### Stored items

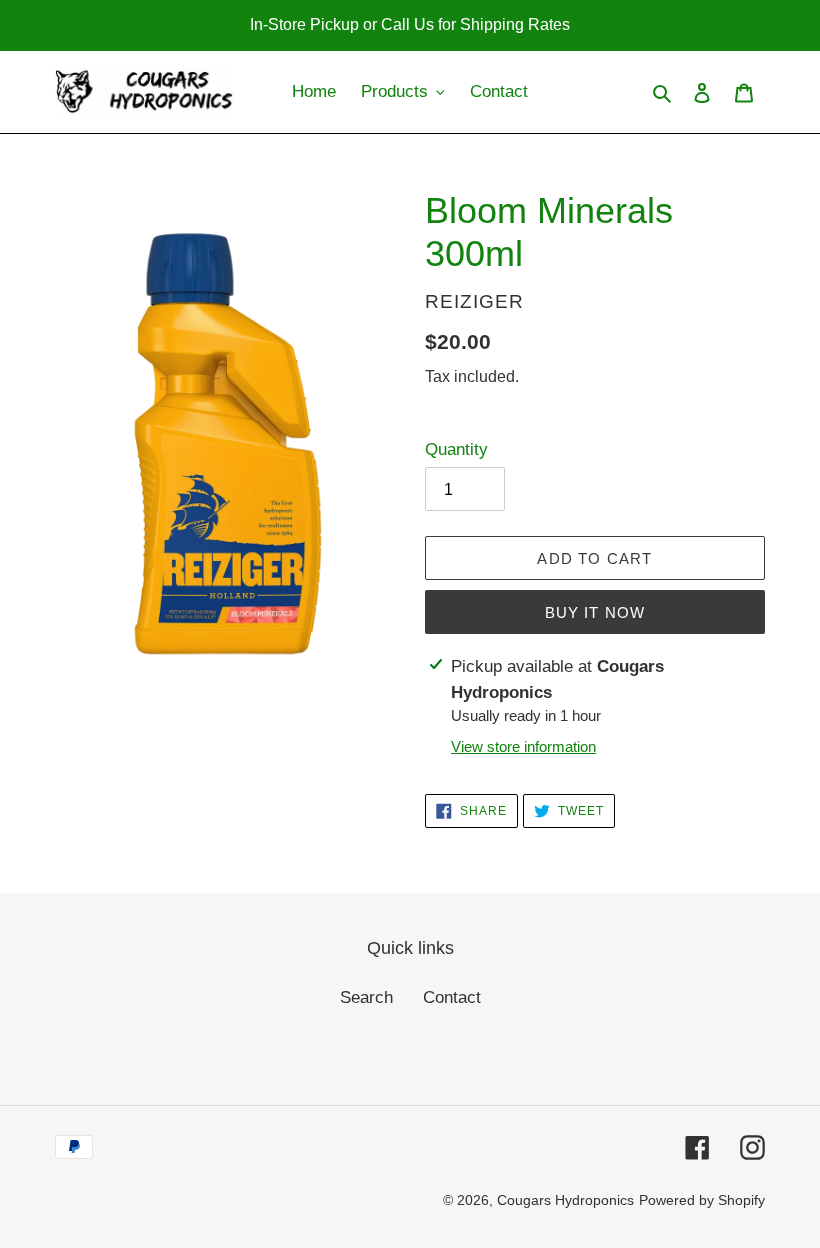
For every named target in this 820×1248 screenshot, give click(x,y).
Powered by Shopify (702, 1200)
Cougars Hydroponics (565, 1200)
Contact (452, 997)
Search (366, 997)
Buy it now (595, 612)
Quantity (456, 449)
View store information (523, 746)
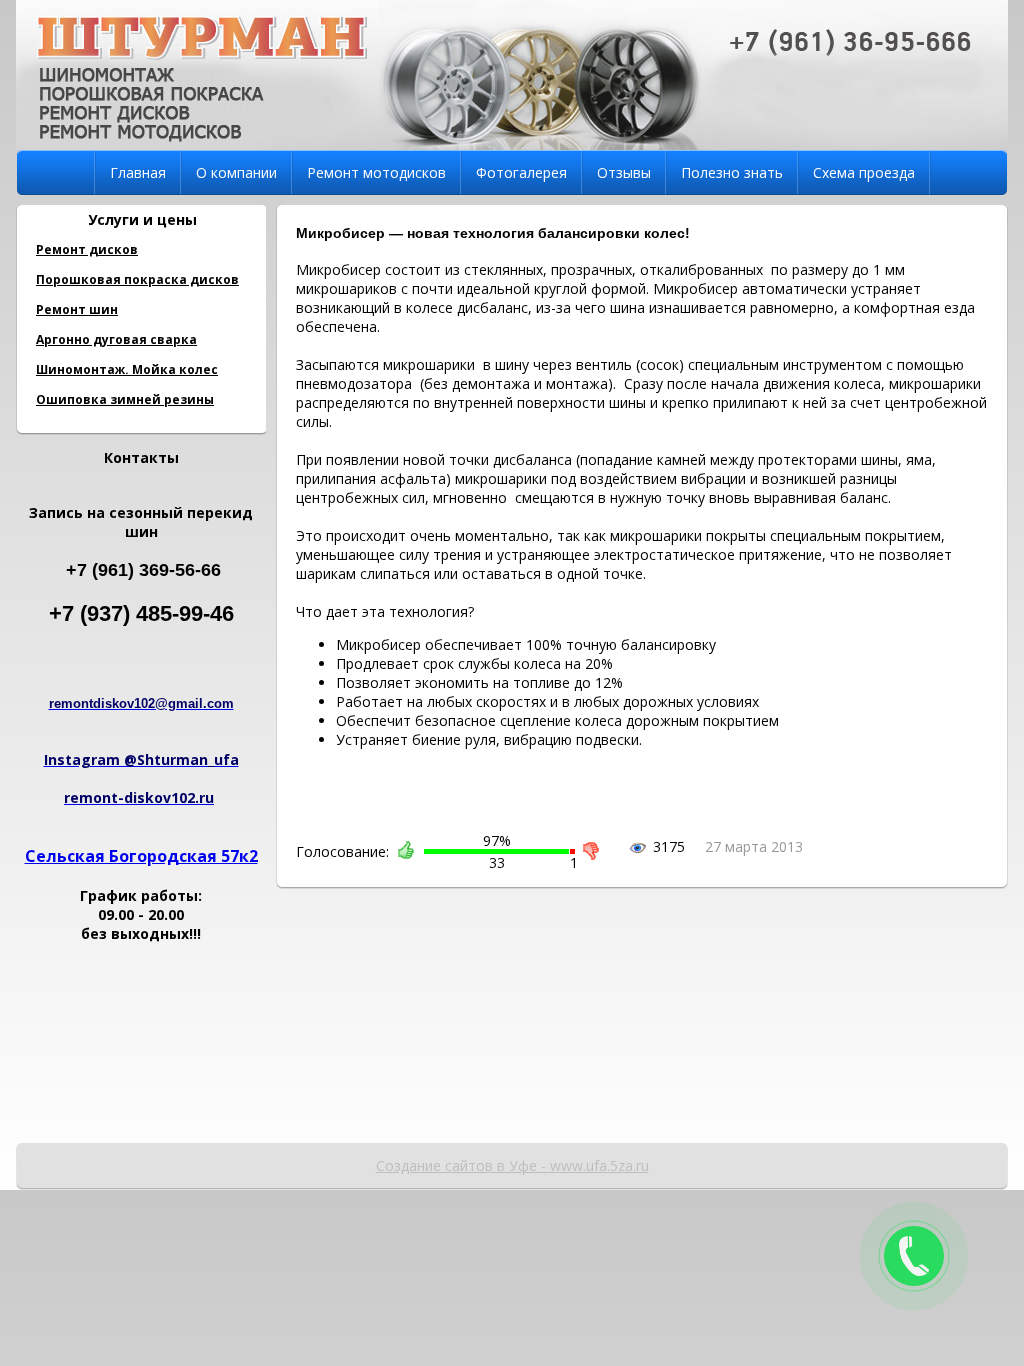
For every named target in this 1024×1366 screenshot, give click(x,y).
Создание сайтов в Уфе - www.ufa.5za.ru (512, 1165)
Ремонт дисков (87, 249)
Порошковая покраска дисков (137, 279)
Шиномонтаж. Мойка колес (127, 369)
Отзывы (624, 172)
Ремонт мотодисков (376, 172)
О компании (236, 172)
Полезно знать (732, 172)
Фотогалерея (521, 172)
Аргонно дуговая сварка (116, 339)
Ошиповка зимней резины (125, 399)
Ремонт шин (77, 309)
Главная (138, 172)
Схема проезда (864, 172)
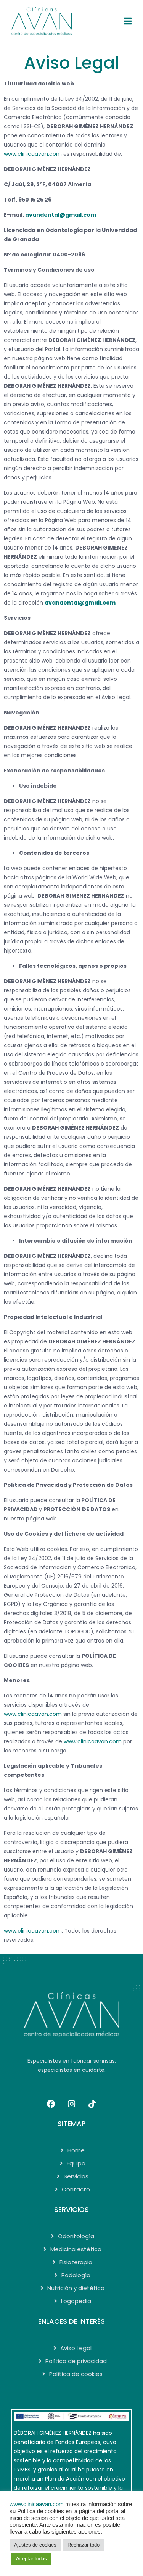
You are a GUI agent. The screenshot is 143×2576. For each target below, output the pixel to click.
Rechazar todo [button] (83, 2545)
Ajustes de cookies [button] (35, 2545)
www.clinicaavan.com (33, 1930)
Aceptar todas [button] (31, 2558)
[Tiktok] (92, 2104)
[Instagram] (71, 2104)
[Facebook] (51, 2104)
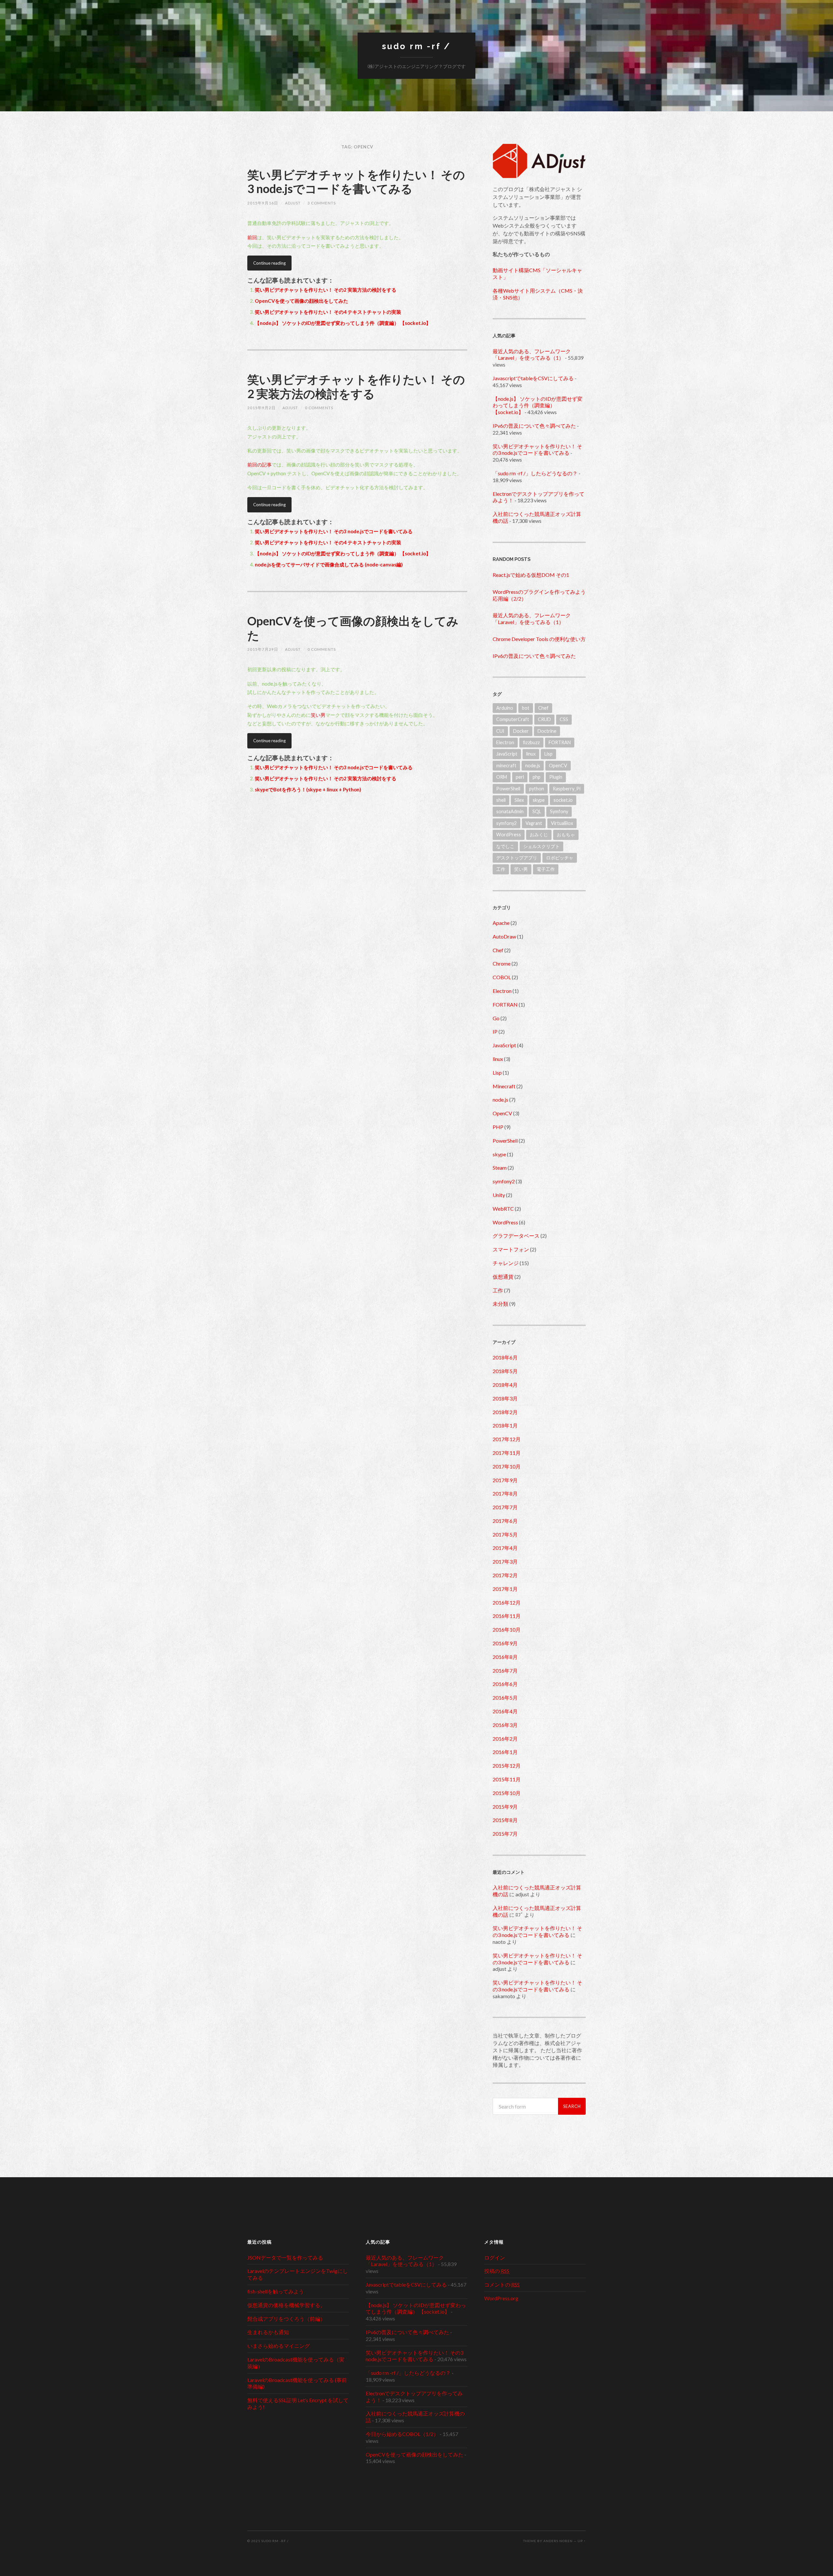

### What to do
Restate all entries exactly; pictures stay out.

### Response
For every named target in this 820×1248 screenshot, give click(x,y).
Powered by Shopify (702, 1200)
Cougars Hydroponics (565, 1200)
Contact (452, 997)
Search (366, 997)
Buy it now (595, 612)
Quantity (456, 449)
View store information (523, 746)
For every named target in this 1024×1366 screenshot, give click(x,y).
Создание сайтов в Уфе - www.ufa.5za.ru (512, 1165)
Ремонт дисков (87, 249)
Порошковая покраска дисков (137, 279)
Шиномонтаж. Мойка колес (127, 369)
Отзывы (624, 172)
Ремонт мотодисков (376, 172)
О компании (236, 172)
Полезно знать (732, 172)
Фотогалерея (521, 172)
Аргонно дуговая сварка (116, 339)
Ошиповка зимней резины (125, 399)
Ремонт шин (77, 309)
Главная (138, 172)
Схема проезда (864, 172)
You are a GUI agent. The screenshot is 143×2576. For each target below, output the pixel to click.
Rechazar todo [button] (83, 2545)
Ajustes de cookies [button] (35, 2545)
www.clinicaavan.com (33, 1930)
Aceptar todas [button] (31, 2558)
[Tiktok] (92, 2104)
[Instagram] (71, 2104)
[Facebook] (51, 2104)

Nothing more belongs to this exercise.